Caleb A. Scharf opines that some of the basic assumptions we make about extraterrestrial communication can be woefully naïve. Consider the situation in its gory detail. You decide (perhaps as a species, or perhaps as some resource-rich subset) that you want to ping the cosmos to find out if something else is listening, thinking, and as technological as you are. So you fire up your radio transmitter, or your big laser and start shooting off ‘Hello’ messages.
If our circumstances represent a useful template it means that the earliest possible response might come within about 8 years (Earth years of course). That's assuming that there is a responder in the nearest exoplanetary system, listening and receiving your first message at the right time, ready to fire back a response right away, willing to fire back a response, and capable of firing back something recognizable as a response. So, you start listening carefully 8 years later. But nothing comes in. So, you keep listening, telling yourself that it may take time for anyone to put a response together. And you keep listening. Meanwhile, you’ve been busy. In the last 8 years you’ve been pinging the next furthest stellar systems. But for these the roundtrip light travel times go up to 10 years, 20 years, 40 years. Within the sphere of space for a 40-year messaging roundtrip are roughly 150 stars.
Time goes by, you decide that star #1 was a dud. But you have to wait longer and longer to find out what happens with the next star and the star after that. And if nothing comes in from the earliest possible responders your assessment of the odds of any randomly chosen star yielding a result has to be revised downwards. As it declines, so too does your resolve.

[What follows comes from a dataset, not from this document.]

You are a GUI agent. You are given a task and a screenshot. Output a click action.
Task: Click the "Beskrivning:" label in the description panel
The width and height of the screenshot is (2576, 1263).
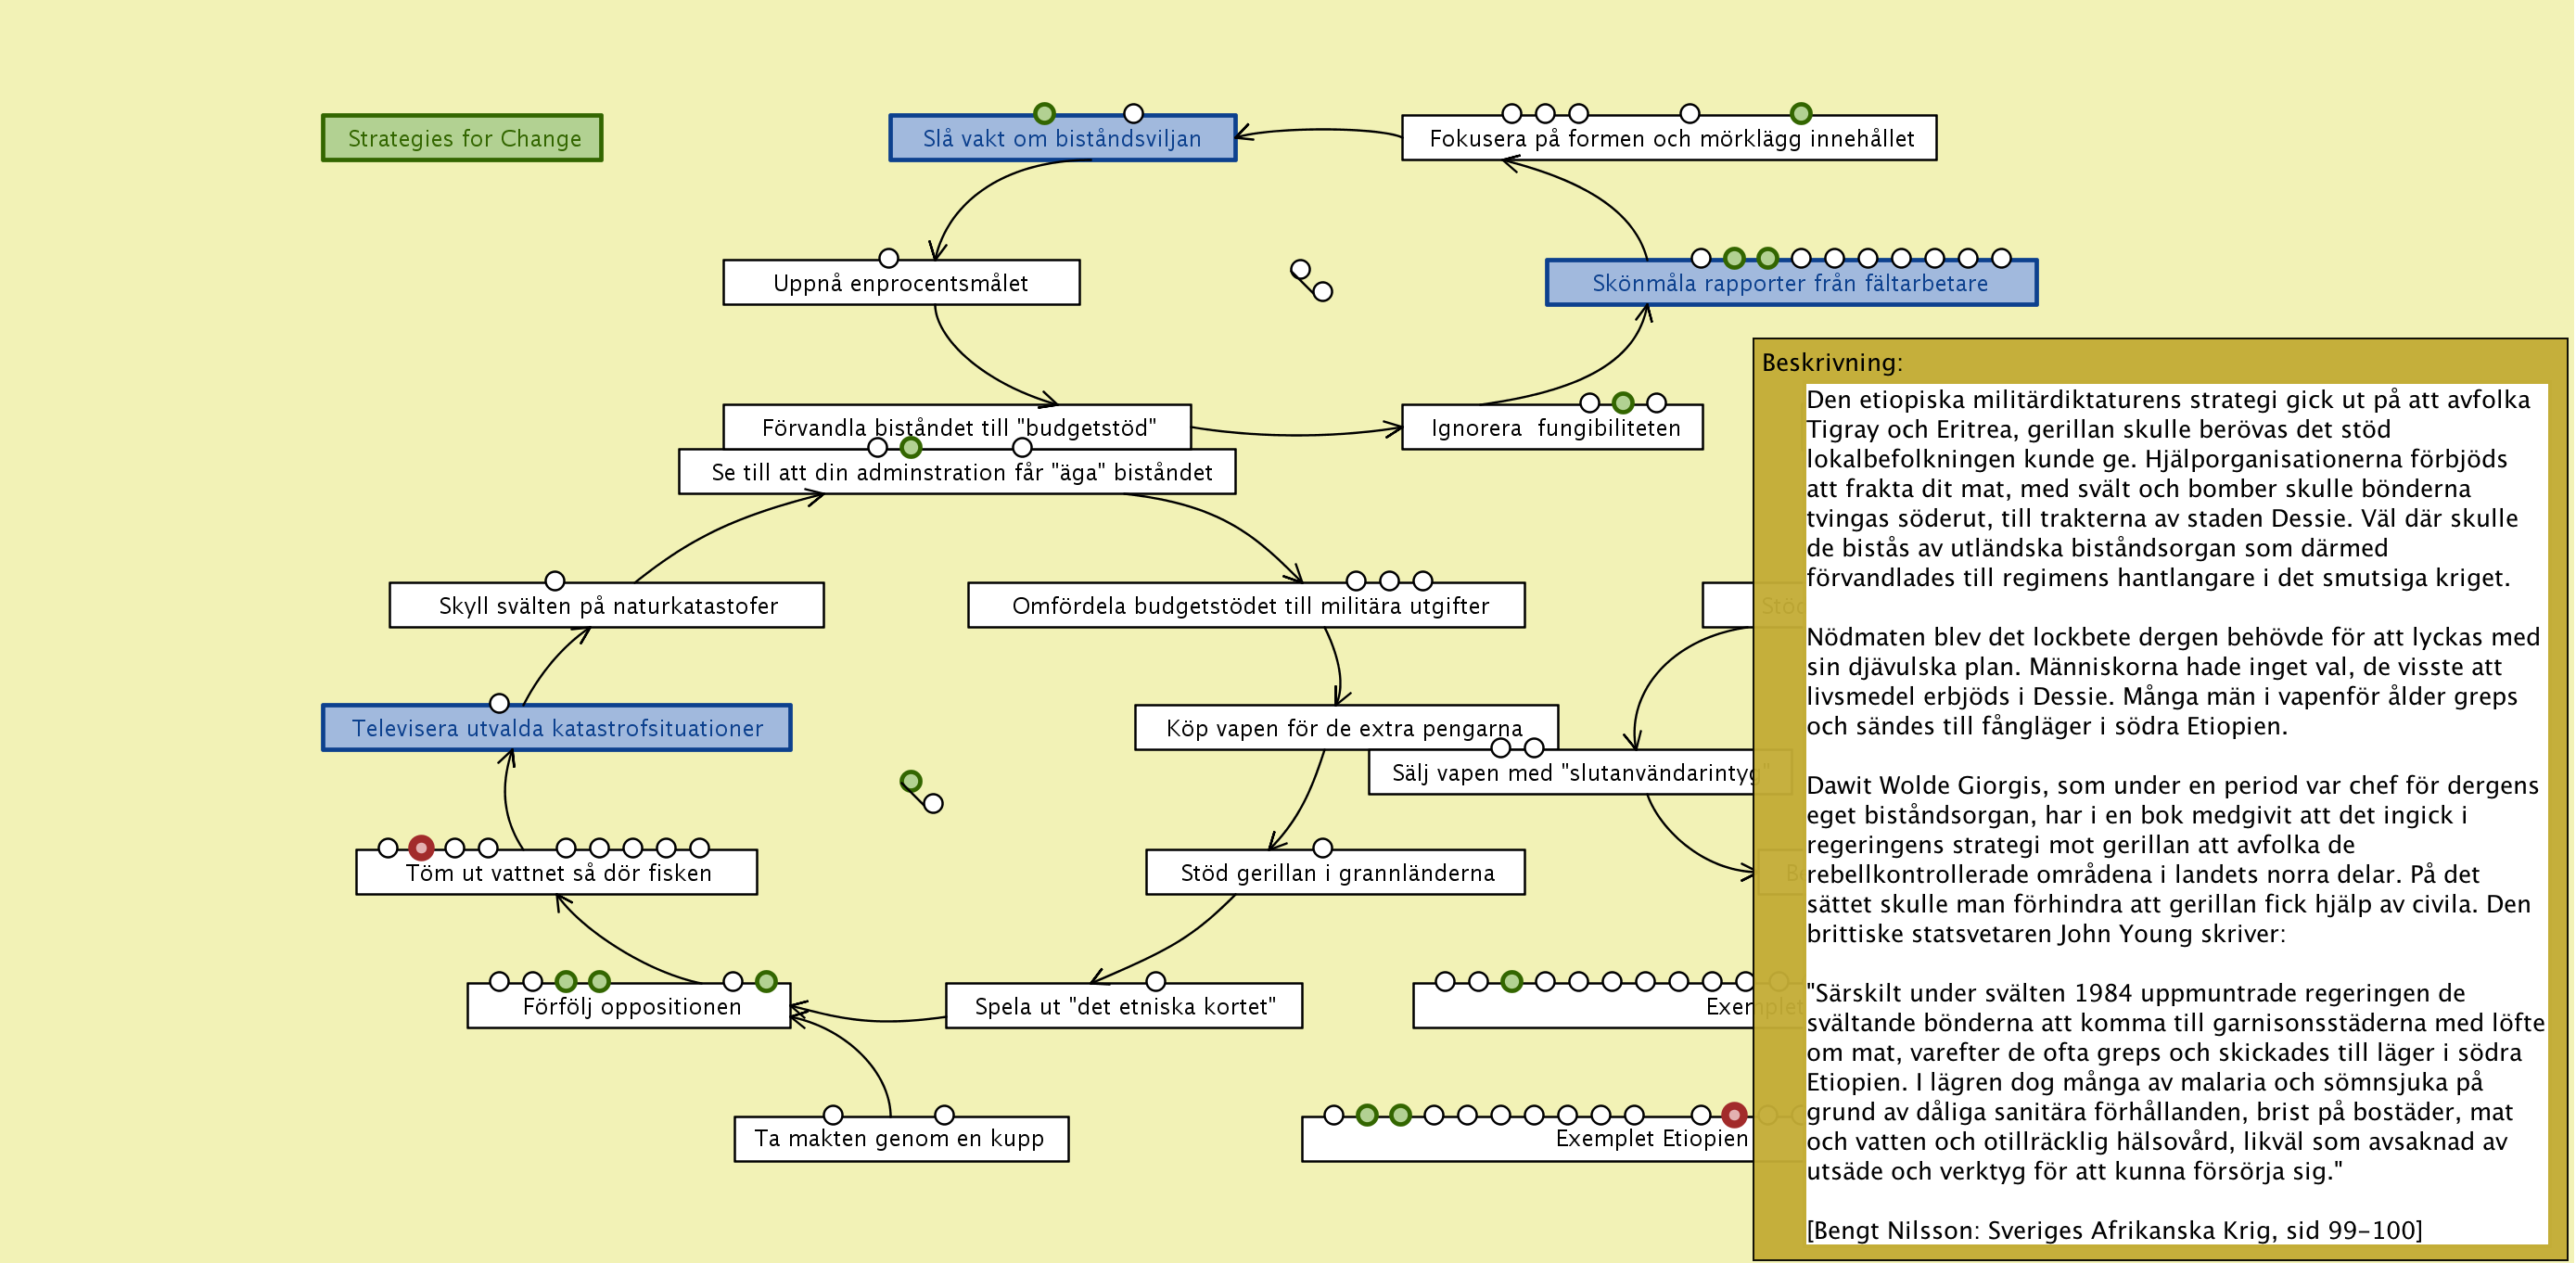tap(1832, 362)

If you do stick it out, waiting for 40 years (and possibly more, to allow for an unknown delay period as extraterrestrial species get their act together to respond), but still hear nothing, what do you do next? Your options are to carry on pinging the same stars, or push on to more distant ones, or to stop. It’s certainly true that the farther your reach the more stars you access – as the volume of space grows with distance cubed. But at the point where the experiment’s timeline exceeds any individual’s lifespan, you’re going to need an extraordinary amount of patience and determination.
That, I think, is hugely problematic. Not just for us, but for any hypothetical species wanting to discover if there are cosmic neighbors by actively calling out. Unless you are very lucky, or the number of worlds with fully spun-up technological species is immense, you will face a profound barrier of time and willpower. The absence of anyone to talk to among the 150 systems of a 20-light year radius bubble could be true even with a billion talkative species in our galaxy (assuming 200 billion stars in the Milky Way). It would just be a bit of poor luck that there wasn’t one of those billion among the nearest 150 stars – nothing terribly out of the ordinary.
This situation is exacerbated if we allow for other factors. Perhaps a tech-capable species just isn’t looking and listening at the right moment or in the right direction, perhaps the window of technological evolution where a species is ‘hot’ in terms of communication ability is narrow (for reasons of energy-conservation and efficiency, or perhaps interest). And perhaps they simply don’t want to talk back, being happy to just listen in to other chatterboxes.
The conundrum of extraterrestrial messaging (METI) reminds me of the ‘tyranny’ of the rocket equation in space exploration. The faster (and further) you want to go, the more of your rocket has to be devoted to carrying fuel, adding even more mass to the mass that you want to shoot off into the void. The result is a kind of diminishing return (a diminishing return in natural logarithms).